→ **Your objective**
Copy the listing below word for word, from the line containing "The height and" through the end of the listing, leaving the pictures out.

→ **Provided entries**
****************

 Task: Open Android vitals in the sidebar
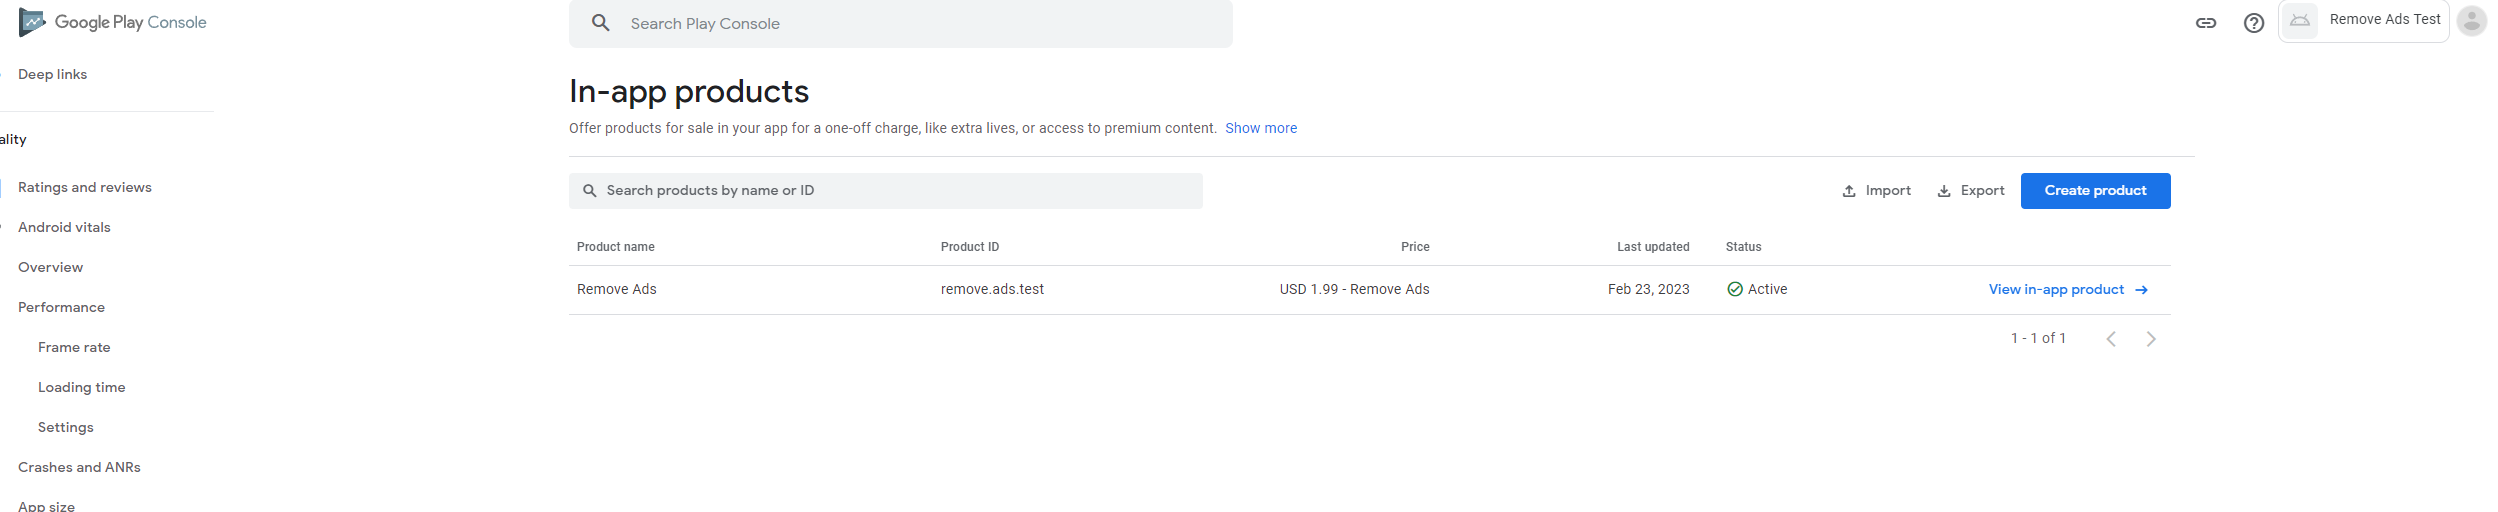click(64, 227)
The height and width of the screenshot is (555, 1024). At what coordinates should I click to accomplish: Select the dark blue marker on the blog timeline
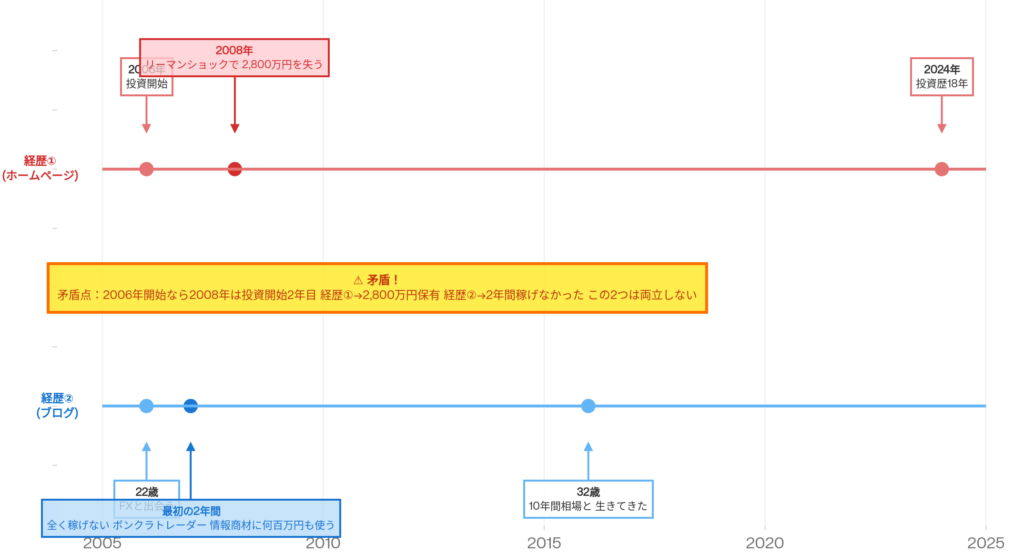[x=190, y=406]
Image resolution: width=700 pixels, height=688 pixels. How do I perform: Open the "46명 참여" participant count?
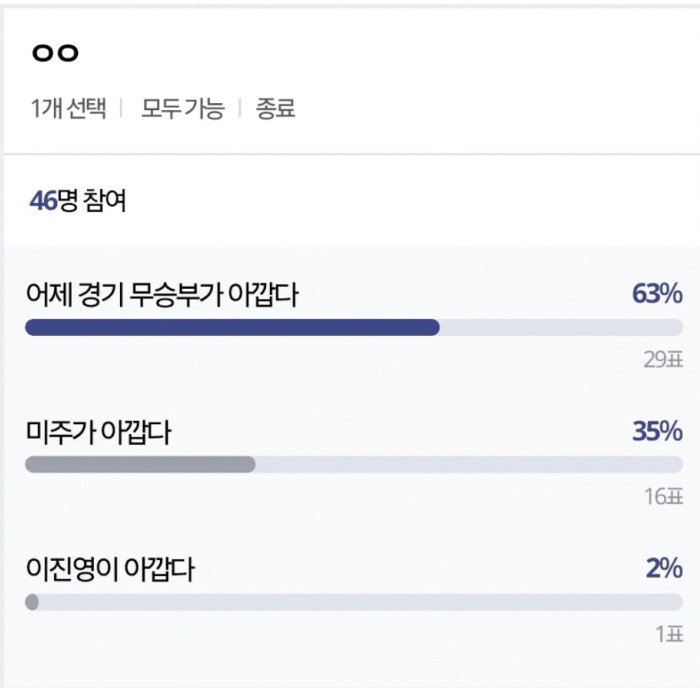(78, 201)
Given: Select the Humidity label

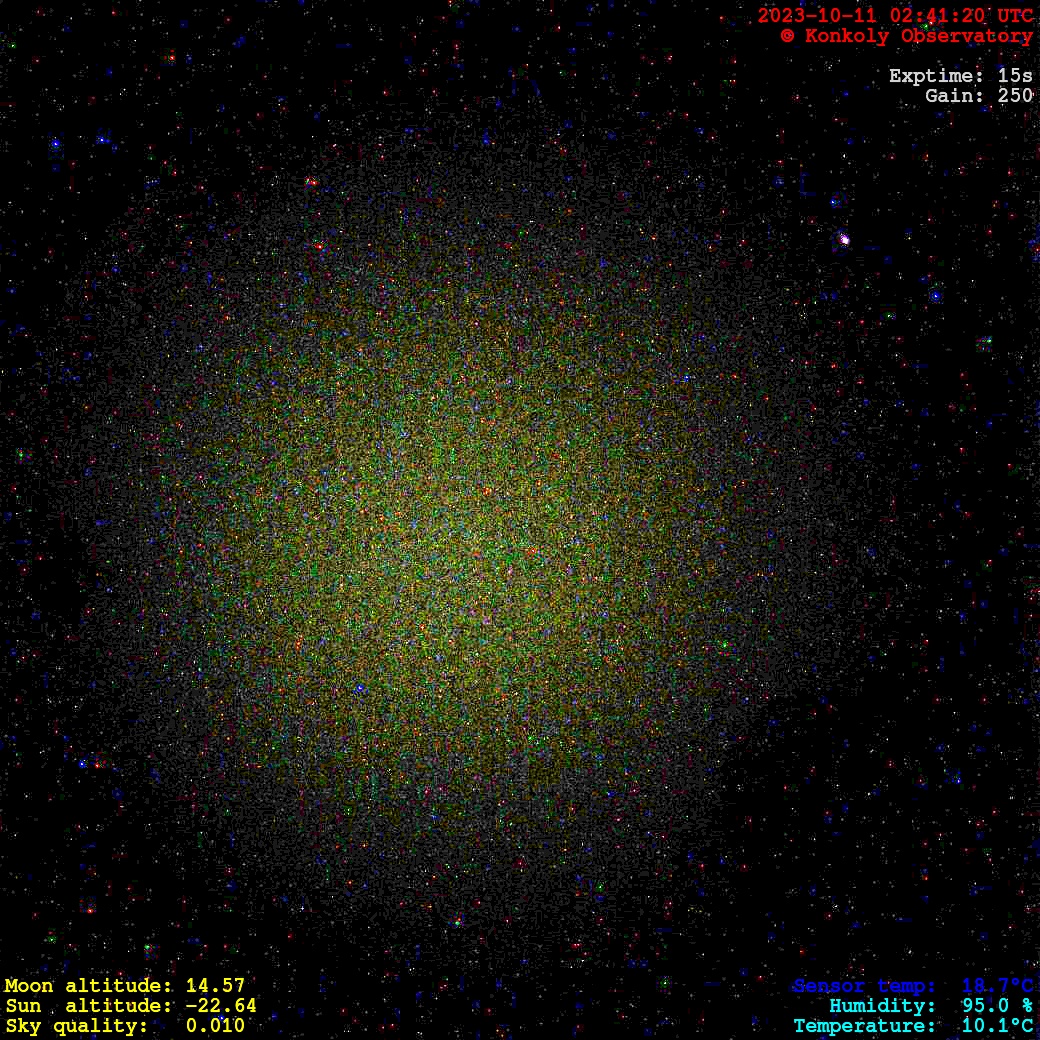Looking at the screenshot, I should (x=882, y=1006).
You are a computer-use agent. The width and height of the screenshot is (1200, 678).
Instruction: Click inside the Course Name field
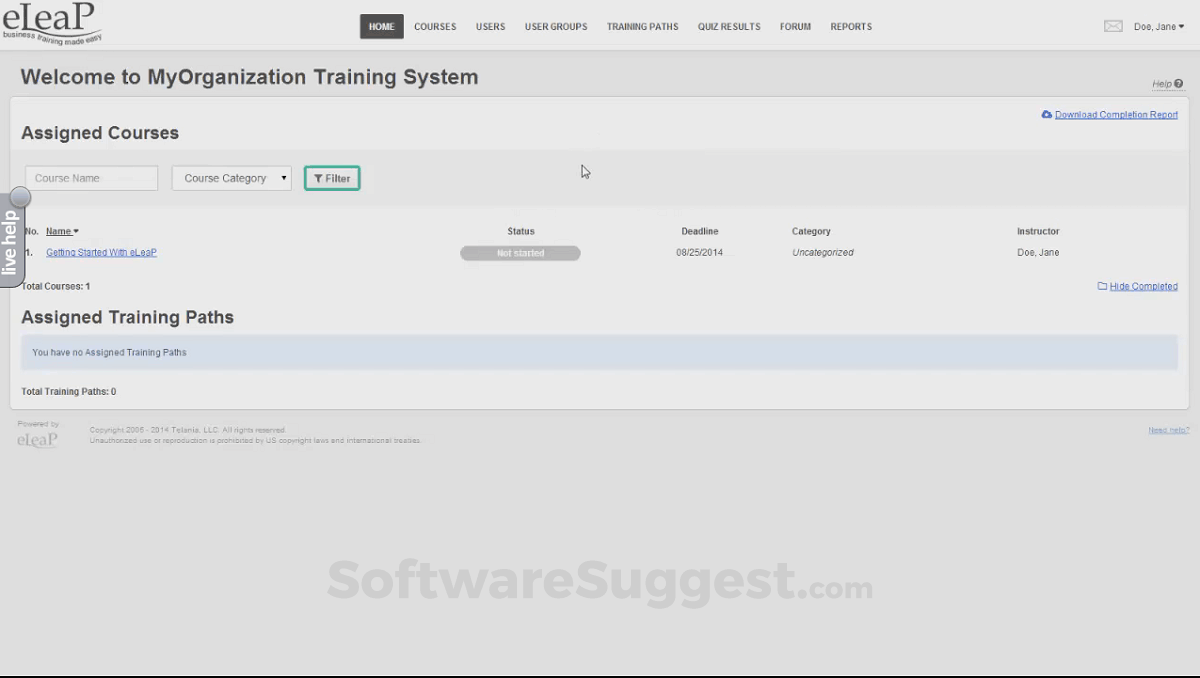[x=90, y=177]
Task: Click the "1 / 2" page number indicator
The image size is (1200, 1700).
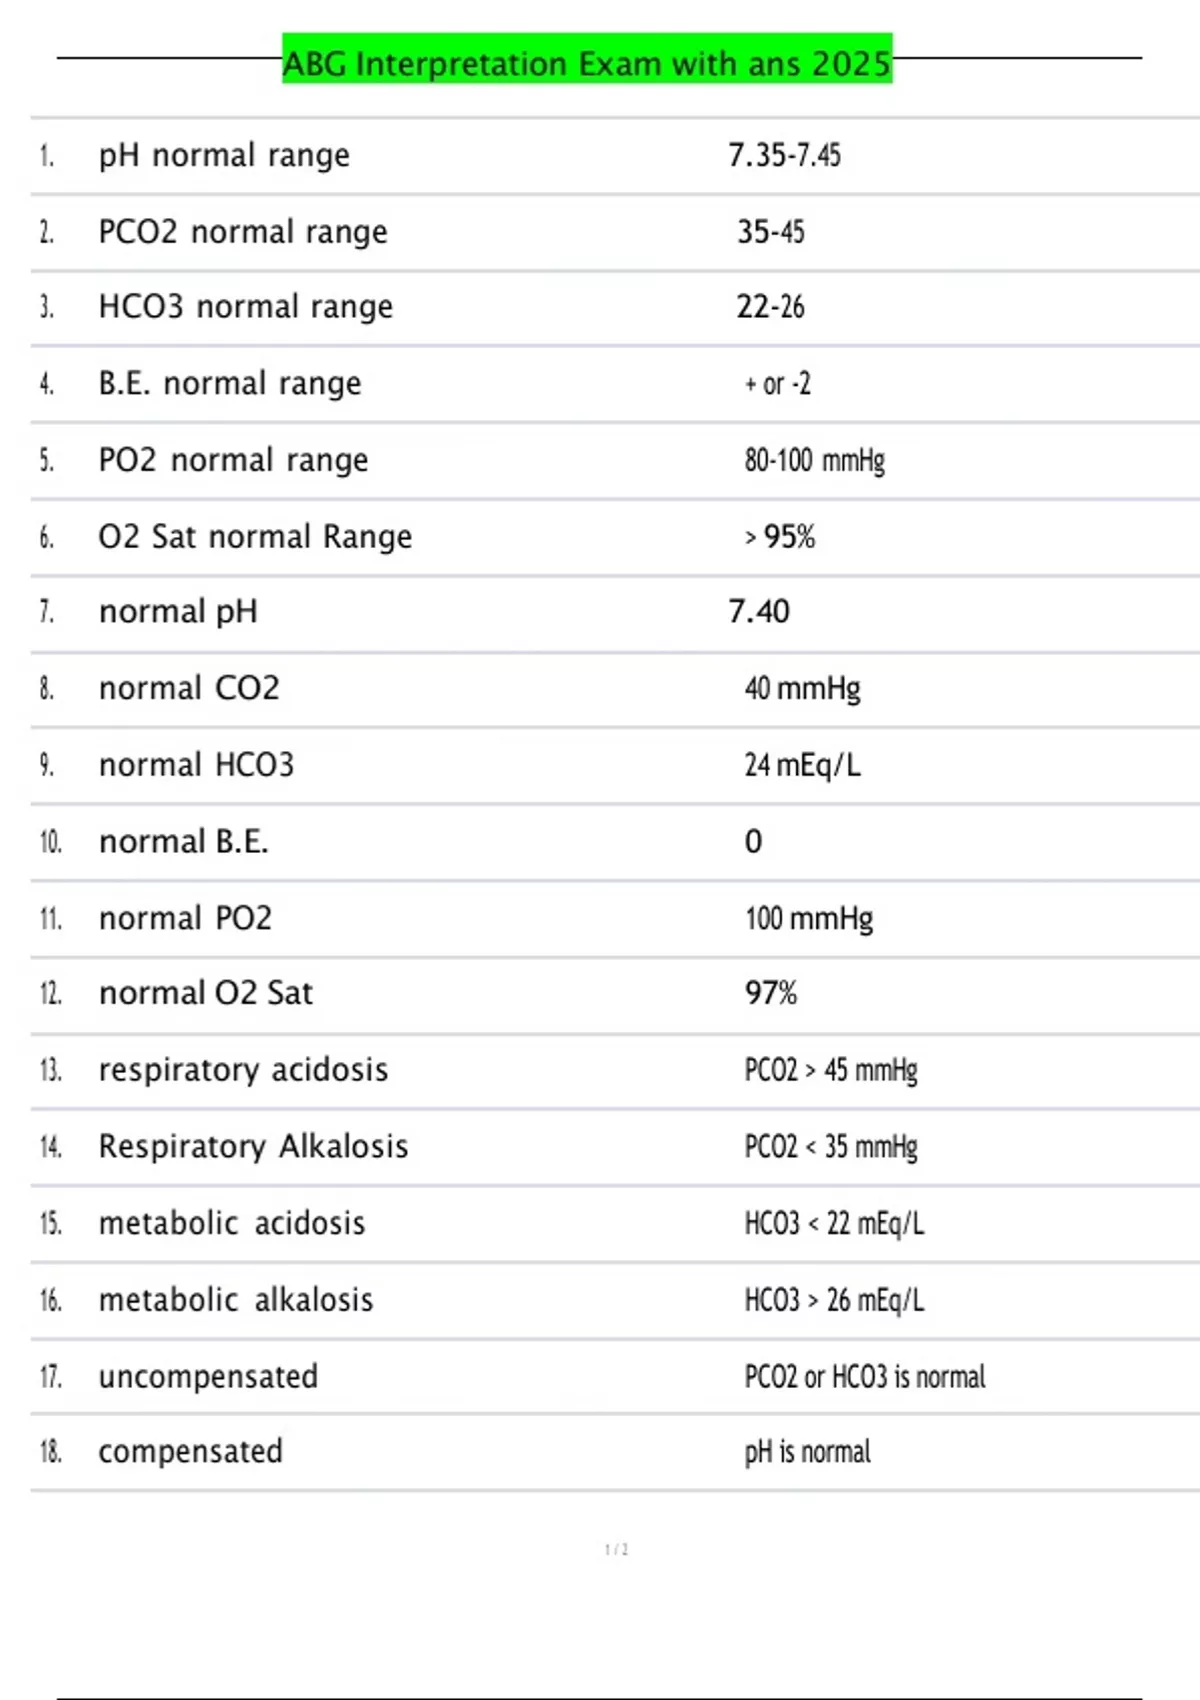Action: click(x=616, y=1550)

****************

→ **Result for this task**
The height and width of the screenshot is (555, 1024). At what coordinates should I click to accomplish: Select the dark blue marker on the blog timeline
[x=190, y=406]
Image resolution: width=700 pixels, height=688 pixels. How do I perform: Open the "46명 참여" participant count?
(78, 201)
Given: Select the Humidity label

Looking at the screenshot, I should (x=882, y=1006).
You are a computer-use agent. The width and height of the screenshot is (1200, 678).
Instruction: Click inside the Course Name field
[x=90, y=177]
Task: Click the "1 / 2" page number indicator
The image size is (1200, 1700).
Action: click(x=616, y=1550)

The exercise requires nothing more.